I can think of two possible approaches you might take. One would be to take something like a normal distribution but that might lead to values outside your range. You could discard those samples and try again, but doing so would alter your mean. So this is probably the more complicated approach.

The other alternative, the one I would actually suggest, is to start with a uniform distribution in the range 0 to 1. Then transform that number so the result has the properties you want.

There are many such transformations you could employ. In the absence of any strong rationale for something else, I would probably go for some formula such as

y = pow(x, a) * b + c

In that formula x would be uniformly distributed in the [0, 1] range, while y should have the bounds and mean you want, once the three parameters have been tuned correctly.

Using b=400 and c=100 you can match the endpoints quite easily, because a number from the [0, 1] range raised to any power will again be a number from that range. So now all you need is determine a. Reversing the effect of b and c you want pow(x, a) to have an mean of (150 - c) / b = 1/8 = 0.125.

To compute the mean (or expected value) in a discrete distribution, you multiply each value with its probability and sum them up. In the case of a continuous distribution that becomes the integral over value times probability density function. The density function of our uniform distribution is 1 in the interval and 0 elsewhere. So we just need to integrate pow(x, a) from 0 to 1. The result of that is 1 / (a + 1) so you get

1 / (a + 1) = 1 / 8
     a + 1  =     8
     a      =     7

So taking it all together I'd suggest

return Math.pow(random.nextDouble(), 7) * 400 + 100

If you want to get a feeling for this distribution, you can consider

x = pow((y - c) / b, 1 / a)

to be the cumulative distribution function. The density would be the derivative of that with respect to y. Ask a computer algebra system and you get some ugly formula. You might as well ask directly for a plot, e.g. on Wolfram Alpha.
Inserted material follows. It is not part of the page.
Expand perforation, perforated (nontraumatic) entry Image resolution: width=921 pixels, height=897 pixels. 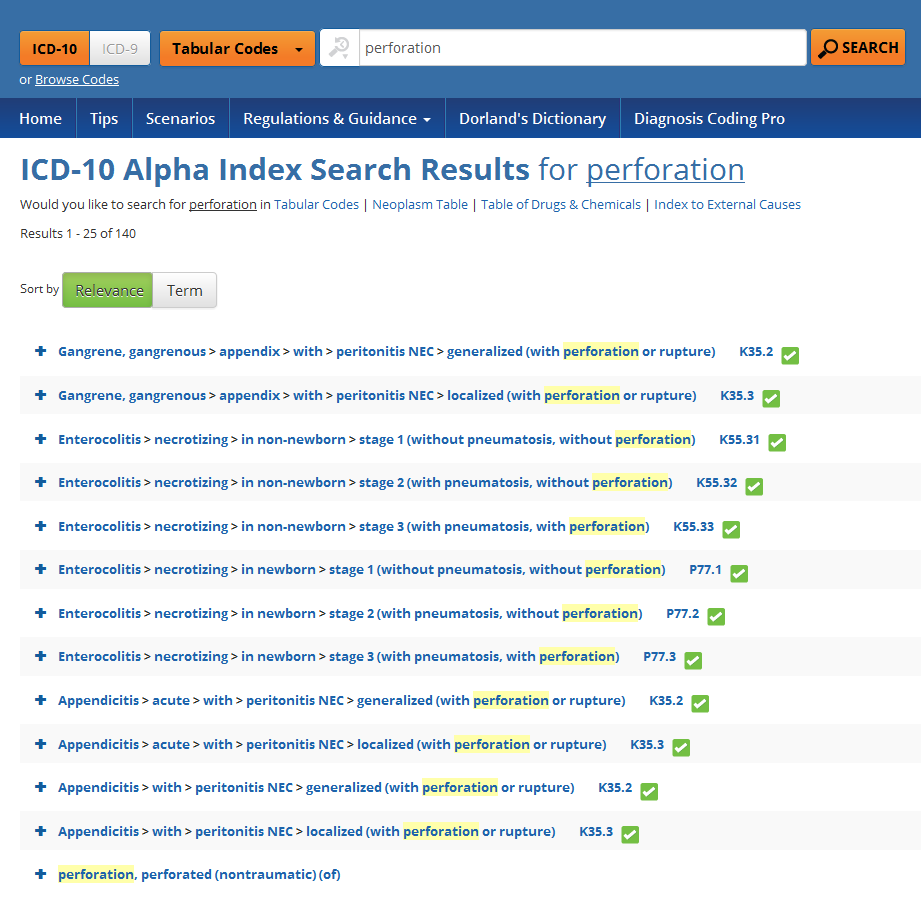(x=41, y=874)
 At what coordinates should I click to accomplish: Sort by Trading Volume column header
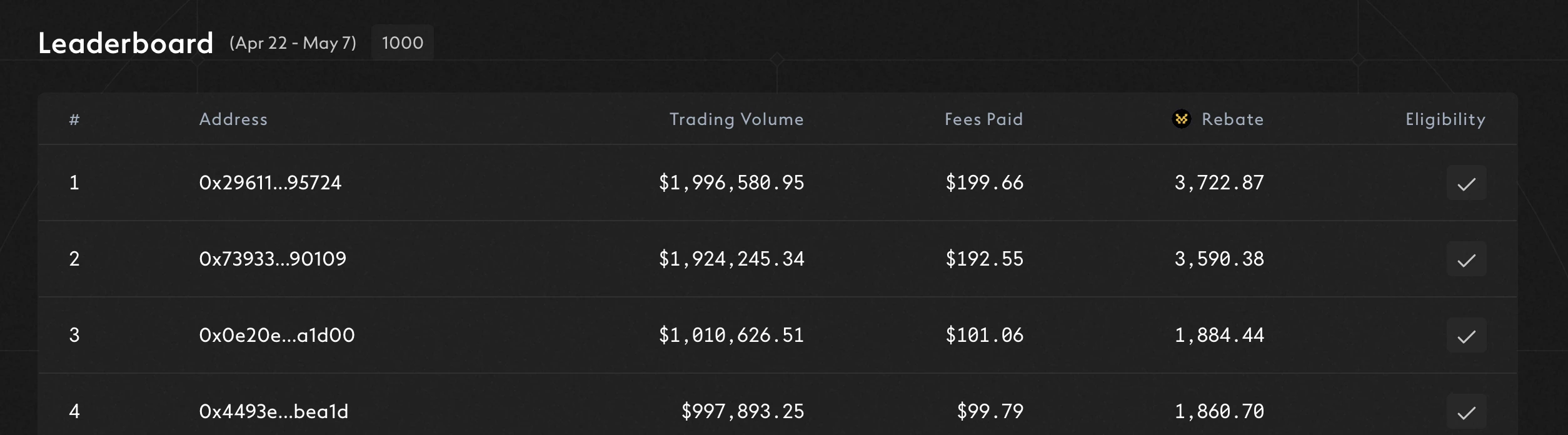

That probability density is actually infinite at 100, and then drops quickly for larger values. So one thing you don't get from this approach is a density maximum at 150. If you had wanted that, you'd need a different approach but getting both density maximum and expected value at 150 feels really tricky.

One more thing to consider would be reversing the orientation. If you start with b=-400 and c=500 you get a=1/7. That's a different distribution, with different properties but the same bounds and mean. If I find the time I'll try to plot a comparison for both of these.

MvG
  • 57,380
  • 22
  • 148
  • 276
  • Thanks for this extremely detailed answer! I do not know Math a lot but I can still follow your writeup. Its okay if density max is not 150 but it should be mostly around 150 only. – Bad Scientist Sep 16 '22 at 07:53
0

Create a List of numbers that have the mean value you want, they can be in any order to reach just this property (so you could just count up or whatever).

Then use Collections.shuffle to randomize the order of the list.

cyberbrain
  • 3,433
  • 1
  • 12
  • 22